Lowy Institute's books of the year 2015, part 3
Published 16 Dec 2015 

As we approach Christmas, we offer selections from Lowy Institute staff and Interpreter contributors for the best book they have read this year.

Political Amnesia: How We Forgot How To Govern, by Laura Tingle. Selected by Lowy Institute Nonresident Fellow Ric Smith.

Laura Tingle's engaging Political Amnesia: How We Forgot How to Govern argues that the manifest shortcomings of Australian government in recent years may be explained by a failure to remember and apply the lessons of the past.

For the public service, she attributes this largely to the 'reforms' of the nineties and since, and thus implicitly challenges the ideology that drove them. There's a lot in this thesis, but not it's a complete explanation. Even if the 'amnesia' were miraculously reversed, many of the problems of modern government in Australia would remain.

The Courage to Act, by Ben Bernanke. Selected by Lowy Institute Research Fellow Jonathan Pryke.

As Chairman of the US Federal Reserve from 2006 to 2014, Ben Bernanke was the most powerful player in the response to the Global Financial Crisis. In The Courage to Act he sets out an exhaustive account of how he wielded US monetary policy in bold and unorthodox ways to inject trillions into the US financial system. In his opinion it was only intervention of this scale and ambition that prevented the global economy from falling into a crisis that would have been worse than the Great Depression. And he's probably right.

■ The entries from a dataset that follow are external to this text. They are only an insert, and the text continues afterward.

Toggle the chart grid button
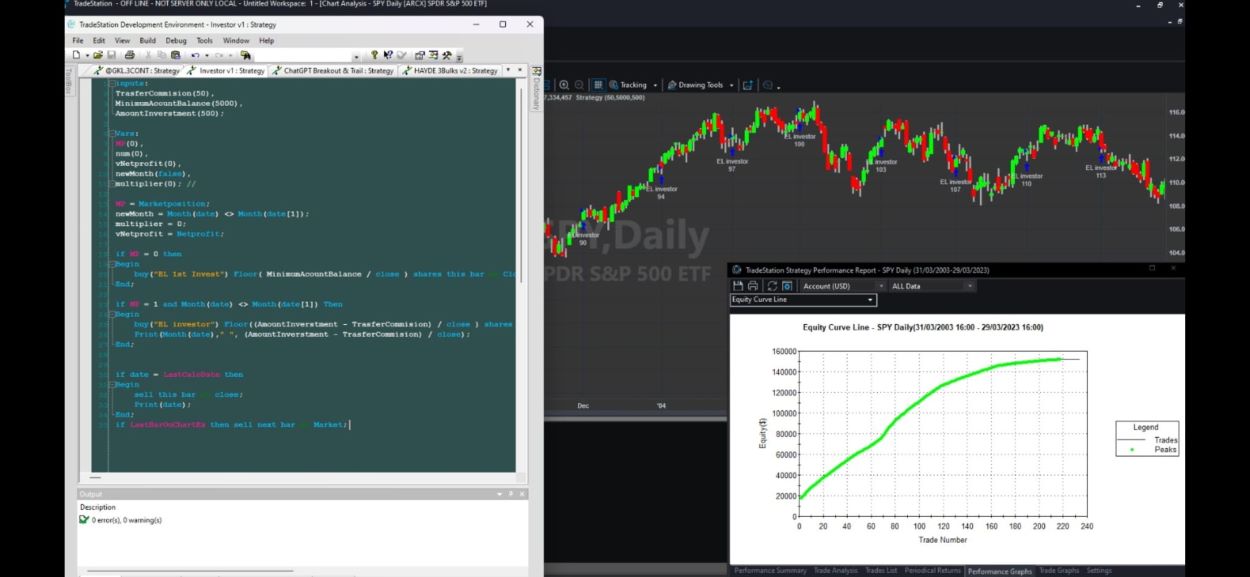This screenshot has width=1250, height=577. [598, 85]
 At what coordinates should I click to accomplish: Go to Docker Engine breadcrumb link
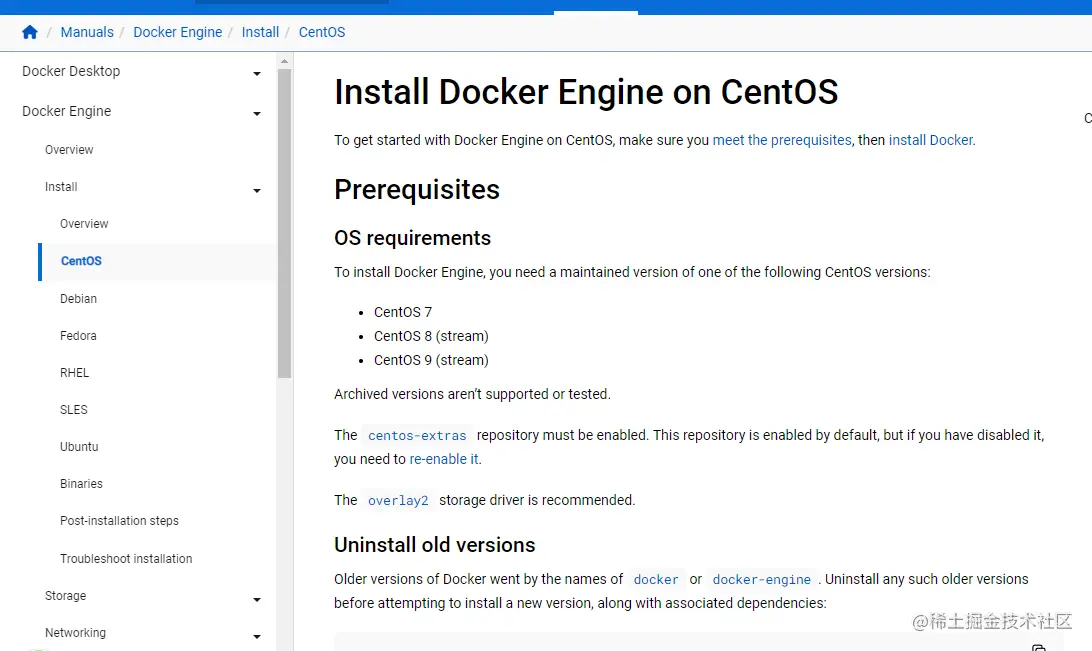(178, 32)
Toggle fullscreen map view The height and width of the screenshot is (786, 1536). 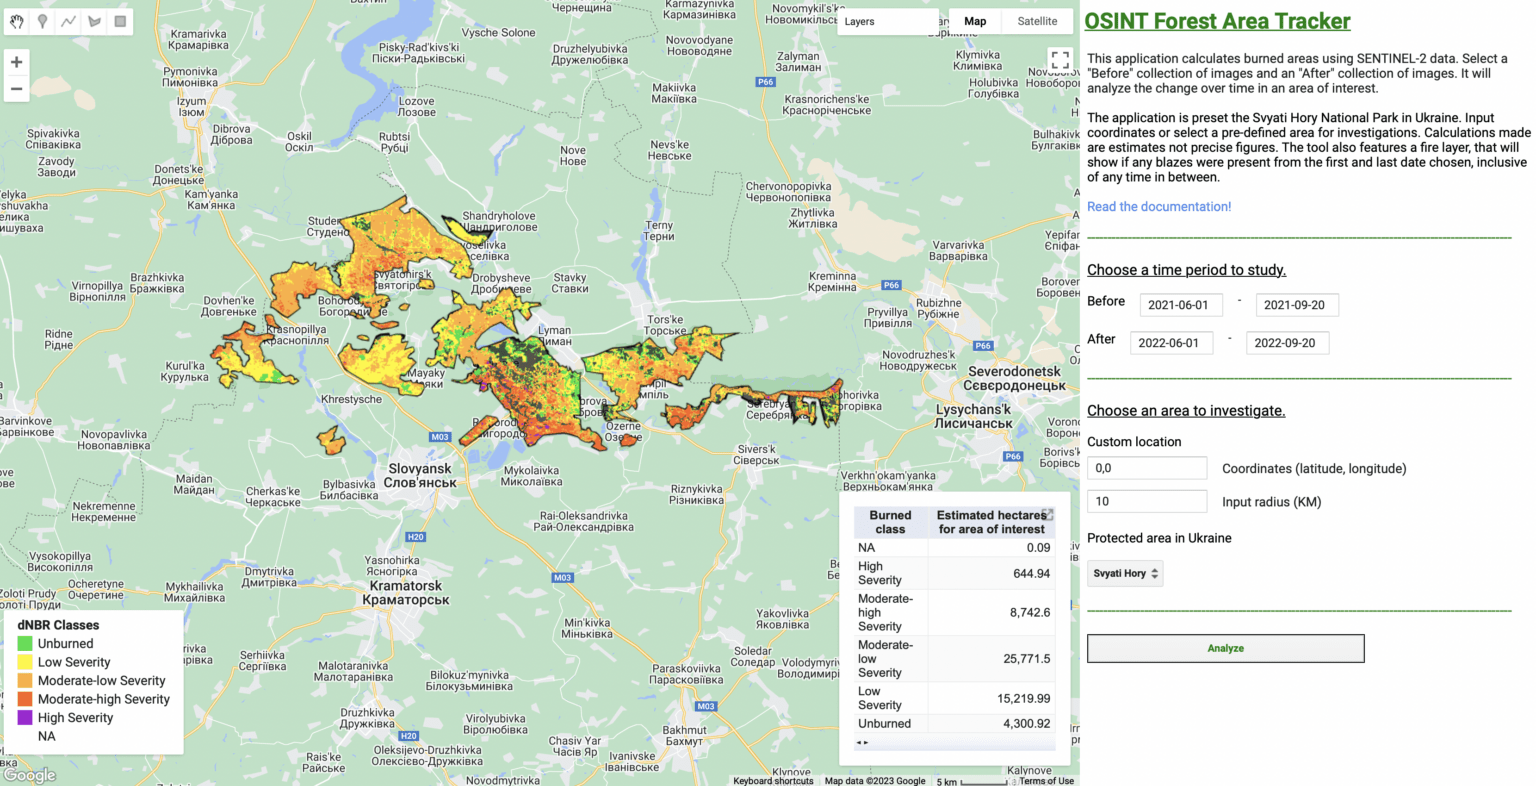(1060, 60)
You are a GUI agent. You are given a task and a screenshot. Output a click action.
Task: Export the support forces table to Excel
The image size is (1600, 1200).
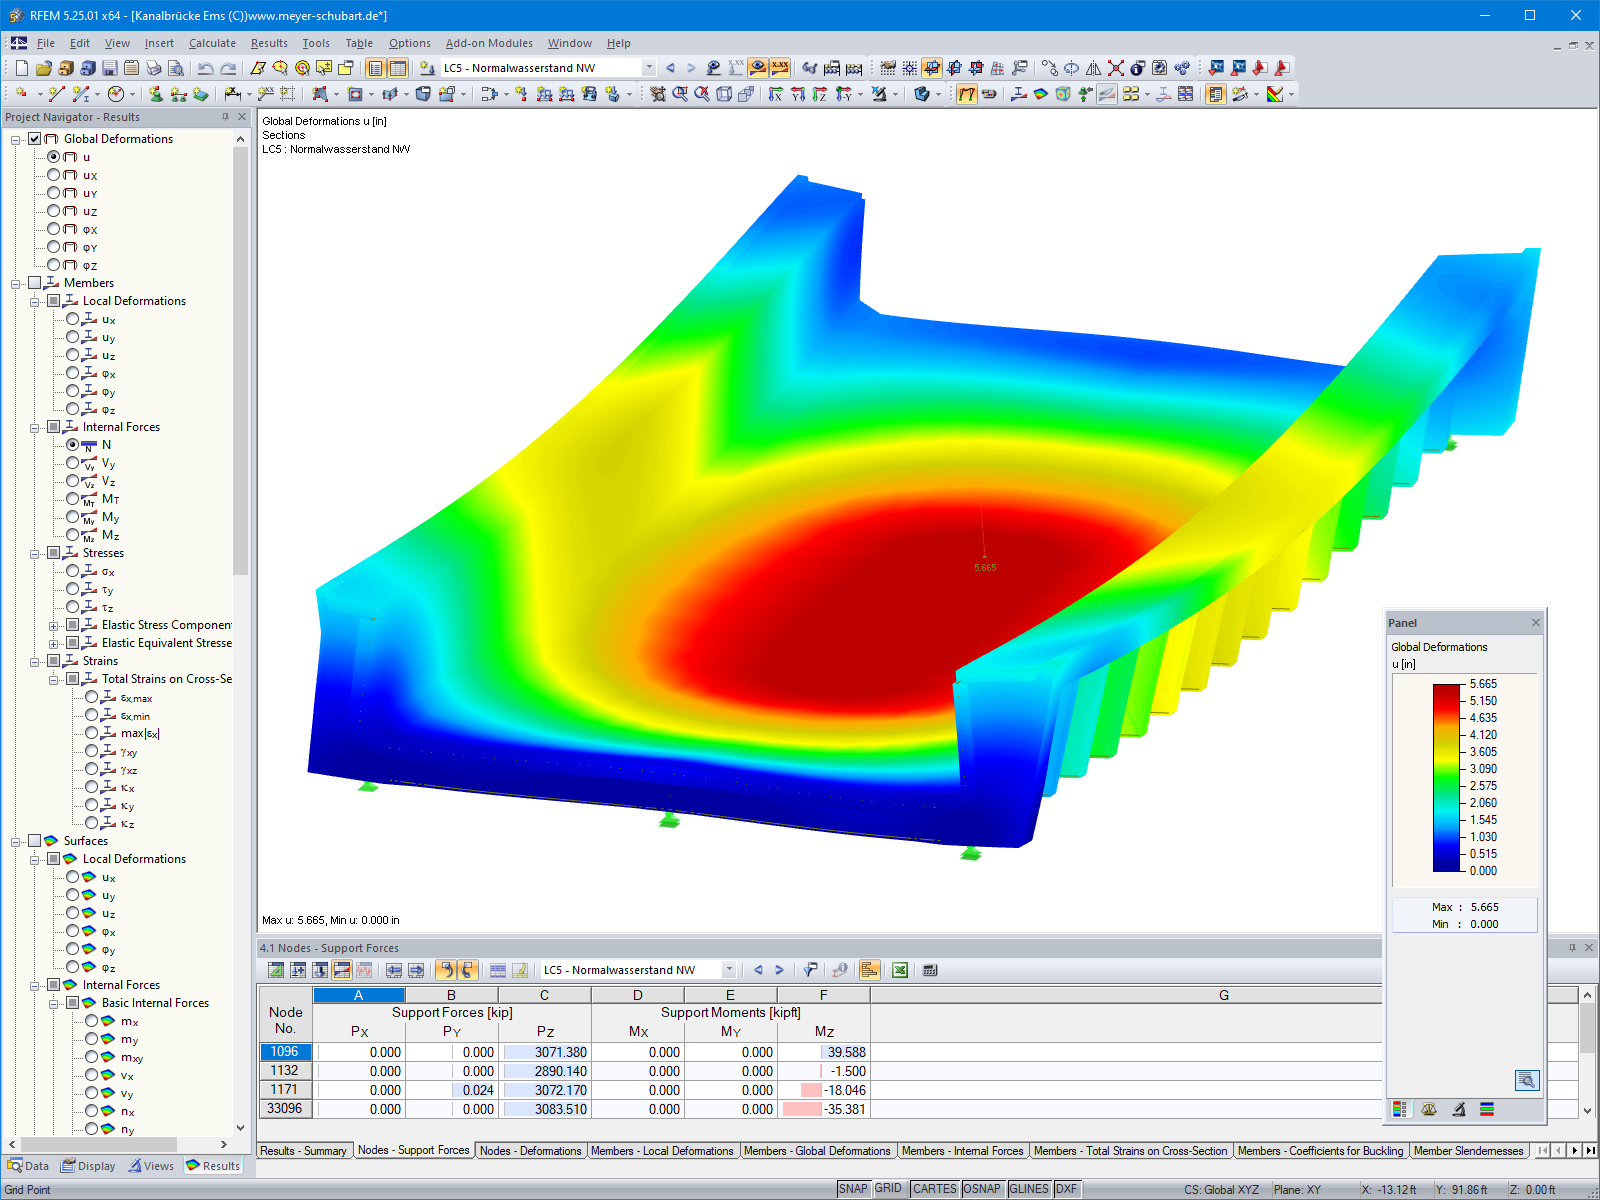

Make no mistake, this memoir is a statement of legacy for Bernanke, so you won't find much self-doubt, criticism or acceptance of moral hazard in his account of the Fed and US government's response to the crisis. Still, you will find no better inside account from the absolute centre of the response to the crisis. Once you've finished with the book (or for those too time poor to get through it), Bernanke also provides a fascinating hour-long interview on the Freakonomics podcast, which includes him grading his own performance as Chairman both before and during the crisis.

Other People's Money, by John Kay. Selected by Lowy Institute Nonresident Fellow Stephen Grenville.

If you think the problems thrown up by the 2008 financial crisis have all been sorted, you might read John Kay's Other People's Money. This is not yet another take on the crisis as such, but is about how the financial sector works. He's an insider who certainly sees the benefit of markets: 'We need finance. But today we have too much of a good thing'. The proliferation of globally coordinated rules has been largely misdirected. The sector needs to shrink, with fewer rules and greater institutional simplicity.

If this whets your appetite, try the more radical version: Adair Turner's Between Debt and the Devil. Turner, former head of the UK Financial Services Authority, was the one who in 2009 said that some financial activity was 'socially useless'. He spells out this idea (and much more) in the book.